Chandler n'est autre qu'un ancien marchand de poisson répondant
au nom d'Abie. Une fois sa véritable identité découverte,
ils s'empresseront de lui soutirer de l'argent en le menaçant
de dévoiler qui il est réellement. Le scandale sera
évité de justesse, les deux peu scrupuleux voleurs
se contentant de 500 dollars, de sa cravate et… de son grain
de beauté apparu comme par enchantement au propre poignet
du professeur. Après tout, n'étaient-ils pas venus
chez Madame Rittenhouse pour se remplir les poches ? Cependant lors
de cette âpre discussion, le collectionneur ne répondra
pas à l’une des questions du musicien : « Comment
êtes-vous devenu Chandler ? ». Chandler éludera
aussitôt la question, passant sous silence une information
qui aurait été intéressante à plus d’un
titre. Philanthropique collectionneur, Chandler n’est-il par
l'« expert » généralement convié
par de richissimes douairières à de grandes réceptions
et autres inaugurations ? N’est-il pas le détenteur
du fameux « Beaugarde » dont la disparition demandera
les efforts d’un inspecteur de police à la tête
d’un peloton de six hommes et d’un capitaine se révélant
à cette occasion fin limier ? La présence au sein
de la demeure de Madame Rittenhouse de cette pièce unique
et inestimable autorise en effet à ne pas se dispenser d’être
informé de la véritable identité et du parcours
de la seule et unique personne capable – et habilité
? – de reconnaître le vrai tableau parmi la prolifération
de tous ces faux.
Qui garantit désormais l'authenticité et la valeur
du « Beaugarde » ?
Scène V
À l'opposé de la philosophie du Double, Clément
Rosset désignera donc une « philosophie du réel
» qui « voit dans le quotidien et le banal, voire
dans la répétition elle-même, toute l'originalité
du monde. Aucun objet, aux yeux de cette philosophie du réel,
qui puisse être tenu pour “original” au sens métaphysique
du terme ; aucun objet réel qui ne soit fabriqué,
factice, dépendant, conditionné, “de seconde
main”. Tout y est, si l'on veut, doublure, au gré au
moins d'une certaine sensibilité métaphysique ; mais
ces “doubles” ne copient aucun patron et sont par conséquent
chacun des originaux. Pléthore de doubles, pléthore
d'originaux : on peut dire indifféremment l'un ou l'autre
dès lors que cette pléthore est totale, c'est-à-dire
occupe exhaustivement le champ de l'existence. S'il n'y a que des
doubles, il n'y a pas d'originaux, et du même coup tous les
doubles sont des originaux. » Cette « mise à
mal » de l'original, du terme initial de la série,
de l’objet premier évoquerait moins, selon le philosophe,
une perte réelle que le constat d'une simple désillusion.

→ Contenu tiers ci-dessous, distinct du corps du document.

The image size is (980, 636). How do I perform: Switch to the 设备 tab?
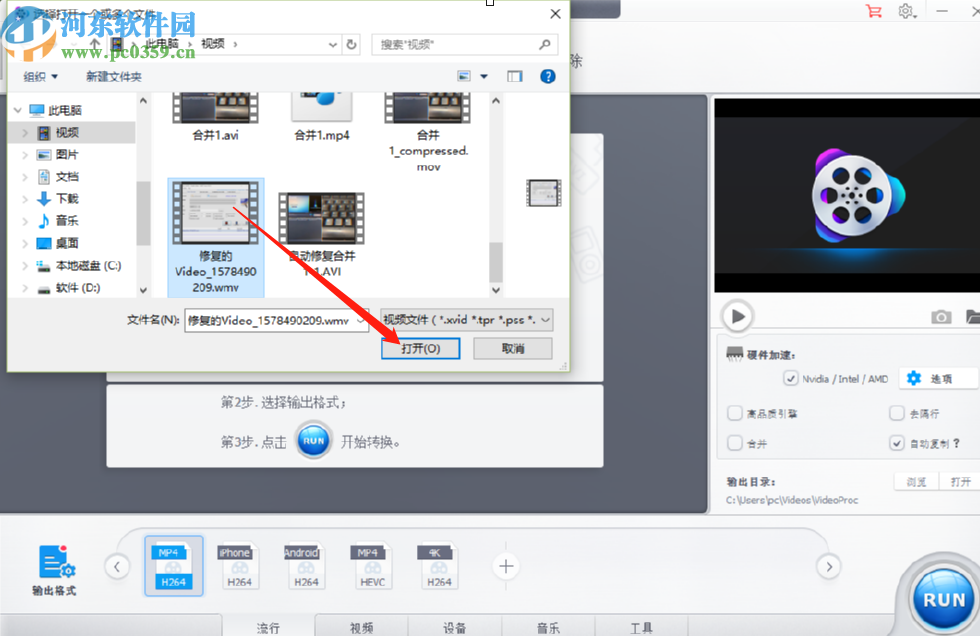[454, 627]
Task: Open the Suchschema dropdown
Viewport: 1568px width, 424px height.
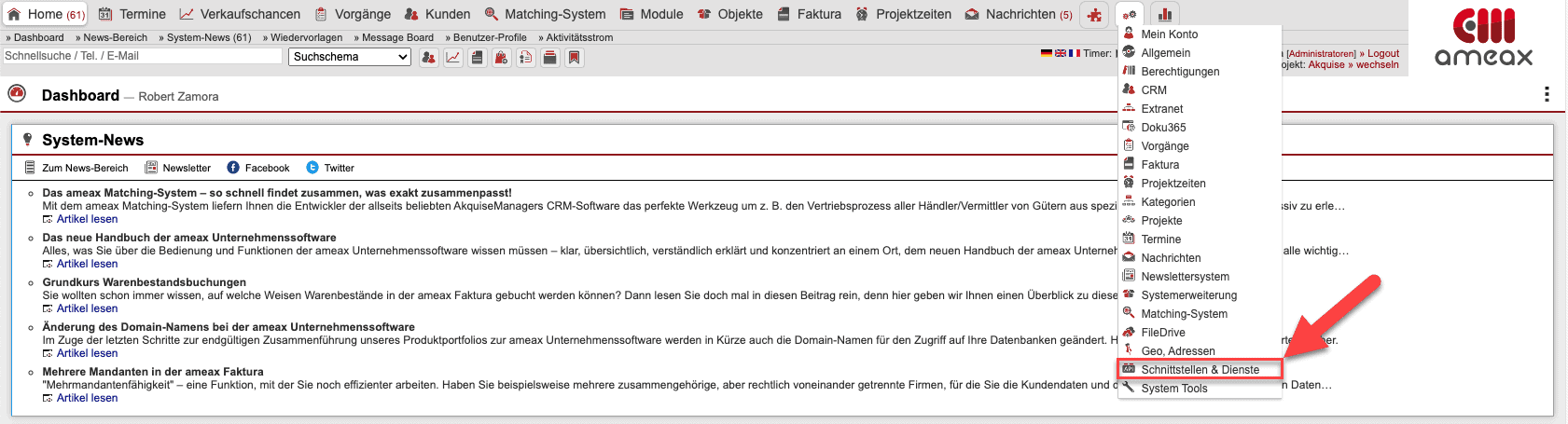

Il s’agira alors de se déterminer en faveur de l'un
ou de l'autre, en faveur de l'éclat du vrai ou de la densité
du réel.
À l’instar des tableaux, vrais ou faux de Animal
Crackers (L’Explorateur en folie) et de leur
traitement infligé par un étrange professeur pour
le moins dénué de scrupule, les prestations des frères
Marx au cours d’une carrière cinématographique
riche de treize films, de The Cocoanuts (Noix de coco)
à Love Happy (La Pêche au trésor),
pourraient, en présence ou non d’expert, susciter cette
confusion et de la même façon cet imbroglio.
Dans le cas de la présence de l'« original »
dont seule la vision donnerait le sens et la clef, les réalisations
des frères Marx se rangeraient à la suite de la copie
réalisée par le jeune peintre Parker. À la
paternité reconnue et revendiquée, signées,
elles n'attendraient que leur « modèle »
pour être fixées sur leur sort, avec la ferme conviction
qu'elles se sont montrées dignes de lui. Où pareillement,
il pourrait s'agir d'une copie réalisée au collège,
comme celle en l'occurrence exécutée par l'amie de
Madame Whitehead. Dépourvues de signature – anonymes !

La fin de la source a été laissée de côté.